In light of the events in London last Friday, people are talking about terrorism again. But this conversation is tightly embedded in the context of the imminent general election. Right wingers, including current Prime Minister Boris Johnson, were quick to exploit the attack – against the explicit wishes of one victim’s grieving parents – to justify more draconian counter-terrorism sentencing measures. It is a febrile political climate as we approach what the ruling Conservative Party would like us to think of as a ‘Brexit election’, and in a context where, just prior to the Brexit referendum in 2016, a sitting MP – Jo Cox – was assassinated in a terrorist attack. The authorities are, understandably, taking care to warn prospective parliamentary candidates (PPCs) of potential dangers.

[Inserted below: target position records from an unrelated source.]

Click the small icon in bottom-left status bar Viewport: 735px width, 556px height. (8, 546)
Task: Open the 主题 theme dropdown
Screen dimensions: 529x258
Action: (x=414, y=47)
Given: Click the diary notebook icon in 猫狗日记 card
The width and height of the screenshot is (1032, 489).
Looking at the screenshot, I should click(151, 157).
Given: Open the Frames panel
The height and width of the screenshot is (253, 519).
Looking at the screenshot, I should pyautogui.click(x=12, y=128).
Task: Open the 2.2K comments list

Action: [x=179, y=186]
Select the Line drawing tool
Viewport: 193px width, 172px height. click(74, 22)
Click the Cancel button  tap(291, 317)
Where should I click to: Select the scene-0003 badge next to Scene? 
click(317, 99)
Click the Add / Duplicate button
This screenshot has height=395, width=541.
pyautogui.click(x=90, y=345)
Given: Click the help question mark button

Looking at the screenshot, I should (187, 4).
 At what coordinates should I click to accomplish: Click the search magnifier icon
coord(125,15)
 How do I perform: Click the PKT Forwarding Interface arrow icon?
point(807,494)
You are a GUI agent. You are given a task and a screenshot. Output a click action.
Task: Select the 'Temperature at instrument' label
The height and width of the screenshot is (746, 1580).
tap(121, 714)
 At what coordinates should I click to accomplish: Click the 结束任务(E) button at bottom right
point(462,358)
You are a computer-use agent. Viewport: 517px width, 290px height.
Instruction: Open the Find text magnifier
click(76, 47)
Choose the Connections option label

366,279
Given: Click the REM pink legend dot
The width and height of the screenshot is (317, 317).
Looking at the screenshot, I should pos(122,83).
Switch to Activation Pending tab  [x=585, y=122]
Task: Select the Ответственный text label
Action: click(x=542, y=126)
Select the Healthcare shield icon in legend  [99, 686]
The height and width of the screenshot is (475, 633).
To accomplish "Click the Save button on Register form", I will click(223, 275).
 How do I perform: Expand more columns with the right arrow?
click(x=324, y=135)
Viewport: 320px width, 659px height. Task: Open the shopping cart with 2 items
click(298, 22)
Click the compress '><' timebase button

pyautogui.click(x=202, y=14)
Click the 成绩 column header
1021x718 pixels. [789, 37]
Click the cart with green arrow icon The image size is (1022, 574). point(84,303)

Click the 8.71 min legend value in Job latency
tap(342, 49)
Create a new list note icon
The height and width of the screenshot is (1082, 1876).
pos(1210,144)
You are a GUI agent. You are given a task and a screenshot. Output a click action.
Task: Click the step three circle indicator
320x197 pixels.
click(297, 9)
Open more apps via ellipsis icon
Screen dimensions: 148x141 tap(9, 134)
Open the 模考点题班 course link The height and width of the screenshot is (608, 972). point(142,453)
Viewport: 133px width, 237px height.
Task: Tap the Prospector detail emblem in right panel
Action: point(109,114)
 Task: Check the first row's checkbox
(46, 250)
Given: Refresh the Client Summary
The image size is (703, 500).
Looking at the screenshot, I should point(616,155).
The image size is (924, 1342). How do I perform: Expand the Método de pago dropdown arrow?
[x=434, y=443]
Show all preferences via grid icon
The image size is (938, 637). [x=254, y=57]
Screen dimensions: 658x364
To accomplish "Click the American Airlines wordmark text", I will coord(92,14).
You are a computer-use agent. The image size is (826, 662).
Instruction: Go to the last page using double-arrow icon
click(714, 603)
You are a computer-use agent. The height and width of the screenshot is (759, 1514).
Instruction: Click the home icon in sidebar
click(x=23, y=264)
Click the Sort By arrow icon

In their Joint Guidance for Candidates in Elections: When it goes too far, sent to all PPCs last week, the National Police Chiefs’ Council, Electoral Commission, Crown Prosecution Service, and the College of Policing point out that the current national security ‘threat level’, set by the security services, is ‘SUBSTANTIAL’. They go on to explain to PPCs that this ‘reflects the threat from Islamist, Right and Left Wing Terrorism’.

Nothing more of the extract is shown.